• Exercise passage:
Broaden panel scope, or defer until dependencies are ready?

[RubenVerborgh]

No description provided.

[bblfish]

That there are overlapping issues between closely related panels is a point I made in issue 22: Thinking Authorization and Authentication together.

[acoburn]

It is true that there is overlap between Authentication and Authorization, especially along the axis of WebID (and possibly DID). However, it is worth noting the the technical infrastructure and protocols used by authN and authZ tend to be quite different; authZ is typically (though not necessarily) tied to a resource server while authN is often handled by an independent component using a variety of potential protocols (OAuth, OIDC, SAML, WebID-OIDC, TLS-OIDC, etc). But perhaps more importantly, the specification document produced by an authZ panel will be independent from the document(s) produced by an authN panel, which suggests a stronger level of separation. That said, I imagine that there will be considerable overlap in the participants of these two panels.

[elf-pavlik]

To my understanding @RubenVerborgh suggests that we need to make progress on more broad AuthZ, to my understanding clarfy current state of WAC #33 and how we plan to use for App Authorization which currently acl:origin attempts to address in very limited way. As I understood we don't need to wait for AuthN panel to make progress.

• Collected material:
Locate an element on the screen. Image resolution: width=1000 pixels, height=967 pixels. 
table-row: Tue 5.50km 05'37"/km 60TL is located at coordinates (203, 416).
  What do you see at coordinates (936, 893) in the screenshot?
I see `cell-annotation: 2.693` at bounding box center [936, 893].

• Instructions for the task: In the thread on panel scope, what does acoburn say authZ is typically tied to?

• Reply to the exercise: A resource server.